Hubby was concerned that his daily chores list (as if he has a list!!!) would now have a doggie-potty-walk added to it. He vehemently opposed the idea and said that we didn’t need a miniature nuisance in our life drowning itself in the toilet flush! Well, I knew the doggie would be lonely, with hubby and me away at work, and I would need hubby’s support to care for it. So, we walked away from the pet shop without a new family member.
Its been more than twelve hours, and I am still not convinced that we cannot get a Chihuahua to our home, and I have these beautiful images of it snuggled in a baby blue basket, placed on our bedroom side table; of its basket hanging on our exercise bike handle, and big black foxy eyes looking at me gleefully as I move around the kitchen; of it sitting on my lap as I browse through the internet; adorned in fancy colored sweaters that I would coax my mom to knit for it …
Hubby dear has conjured less optimistic imagery like cleaning up doggie mess; weekend bath with expensive L’Oreal shampoo; a doggie intently competing with him for a place under the bedcovers, chewed chappals, tattered newspaper, doggie hair shed on the bed and the sofa, scratch marks on table glass tops ….
I tried a final handle in conviction. I told him to imagine himself out on daily walks with this adorable creature at his feet, and how the apartment girls would meet him with gleeful remarks like, “Oh! What a cute doggie!” “What’s the cutie pie’s name?” “Can we hold him for a minute?” I tried alluring him with these cheerful images of being pursued by impish smiles and flattering female attention. For a moment the husband’s eyes sparkled, his cheeks blushed, he gave a wide grin. I coaxed on, hopefully. But my persuasive success was short-lived; hubby’s trepidation of daily doggie-potty-walk returned with a vengeance.
So, finally the little Chihuahua doesn’t come home, and I have given up on thinking of a real name for it. But, yes, I did a lot of internet research and here are some great facts for people who can get their own pocketful of mischief.
The Chihuahua stats-file:
The Chihuahua is the smallest breed of dog in the world and is named after the state of Chihuahua in Mexico, where it was discovered in 1850. Chihuahua’s are one of the longest living dog breeds and can live up to 18 years or more.Their height varies from 6-9 inches (15-23 cm.)and weight from 2-6 pounds (1-3 kg).
The Chihuahua is also recognized as one of the oldest dog breeds. Historical facts concerning the Cholula Pyramids and the Chichen Itza ruins indicate that Chihuahuas have existed before the 16th century. It is said that the ancestors of the Chihuahua were the companions of the ancient Toltecs during the 9th century and were used for religious reasons. Although it can not be determined when Chihuahuas came into existence, it is believed that they existed before the Mayans.

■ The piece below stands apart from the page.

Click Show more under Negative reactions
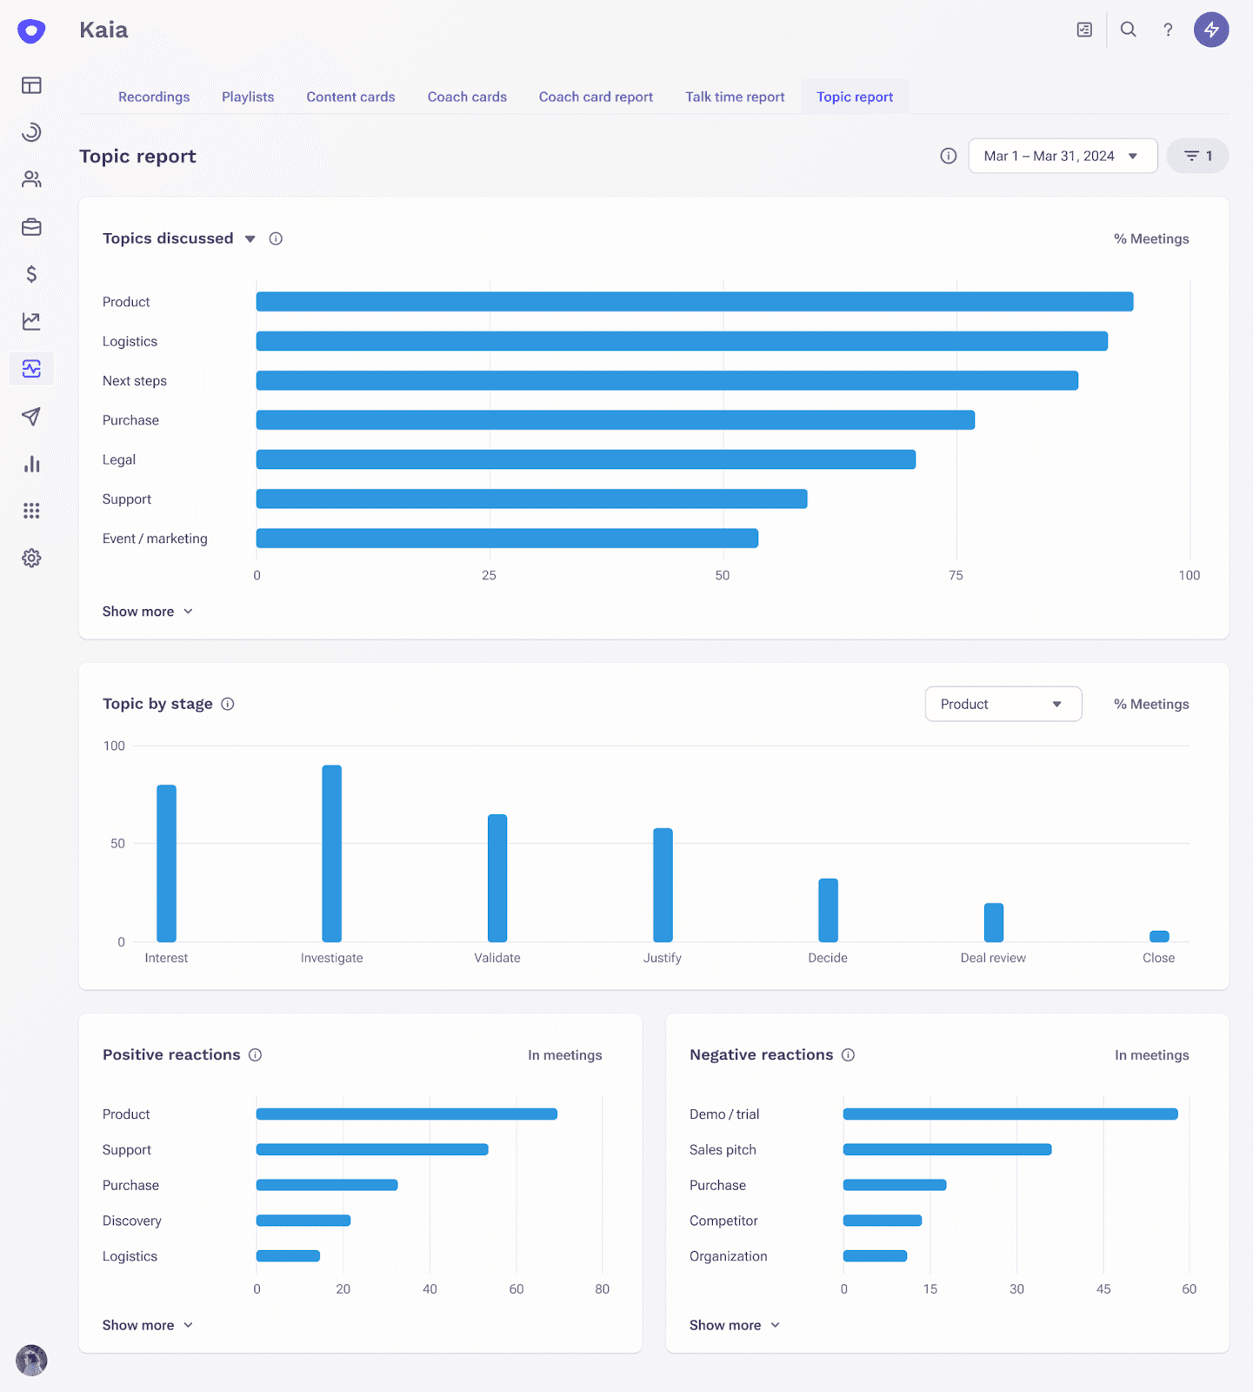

Chihuahuas are prized for their devotion, ferocity, and personality. Their curious nature and small size make them easily adaptable to a variety of environments, including the city and small apartments. Chihuahuas are often stereotyped as high-strung, though it has been shown that correct training and socialization can result in an outstanding companion animal.
Chihuahuas are not well-suited as small children’s pets because of their size, temperament, and tendency to bite when frightened. Chihuahuas are one-person dogs. They are known to establish a close, trusting relationship with one person, and will be suspicious of everyone else.